Last Updated: 6 October 1999

THE QUEEN v MICHAEL JOHN TAYLOR [1999] ACTSC 47 (26 May 1999)

CATCHWORDS

CONFESSIONS AND ADMISSIONS - in criminal proceedings - discretion as to admission or rejection of improperly obtained evidence - whether police caution understood by accused at interview - accused intoxicated - whether officer administering caution knew or ought to know that caution misunderstood - record of interview relevant to Crown case - impropriety resulted from mere inadvertence not deliberate contravention of accused's rights - judicial discretion to exclude not exercised - ss 138(1), 139(1), 139(3), Evidence Act 1995 (Cth).

Extracted records:
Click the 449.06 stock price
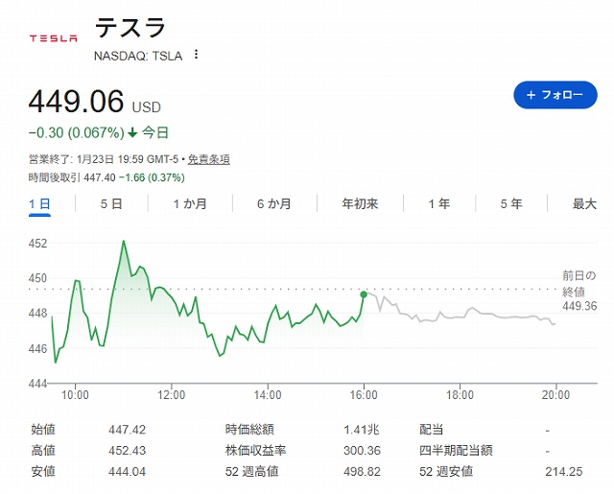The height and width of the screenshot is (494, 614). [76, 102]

---

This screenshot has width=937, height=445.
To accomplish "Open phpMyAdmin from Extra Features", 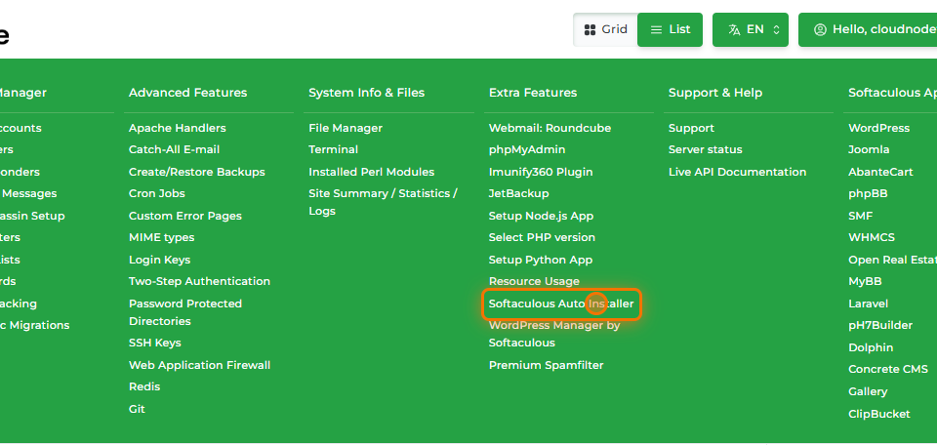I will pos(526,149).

* * *

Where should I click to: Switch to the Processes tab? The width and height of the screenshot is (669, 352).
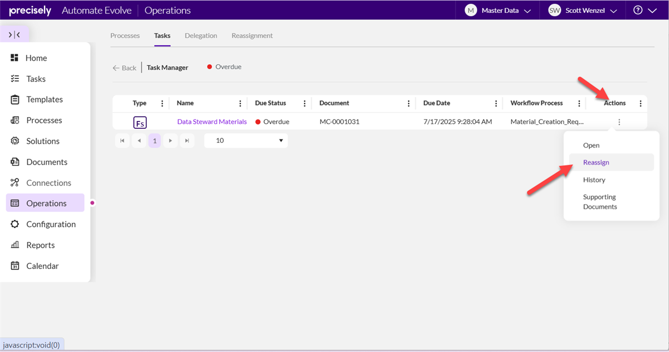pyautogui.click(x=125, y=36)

To be done:
a) Please answer these questions about the court judgment excerpt:
(i) On what date was the page last updated?
(ii) What state was the accused in at the interview?
(iii) Which Act do the cited sections belong to?
b) Carry on the court judgment excerpt from the point where it stops.

Responses for each task:
a)
(i) 6 October 1999
(ii) Intoxicated
(iii) The Evidence Act 1995 (Cth)

b)
CONFESSIONS AND ADMISSIONS - in criminal proceedings - whether truth of admissions made by accused adversely affected by circumstances in which admissions made - whether evidence to be excluded - whether accused lacked choice in making admissions - whether admissions unreliable - "circumstances" to include physical and mental characteristics of person interviewed - truth of admissions adversely affected by overall circumstances - s 85(2), Evidence Act 1995 (Cth).

CONFESSIONS AND ADMISSIONS - in criminal proceedings - discretion to exclude confession where unfair to accused - whether confession unreliable or untrustworthy - overall circumstances of admissions relevant - evidence excluded - s 90, Evidence Act 1995 (Cth).

WORDS AND PHRASES - "circumstances in which the admission was made"

Evidence Act 1995 (Cth), ss 85, 90, 138(1), 139(1), 139(3)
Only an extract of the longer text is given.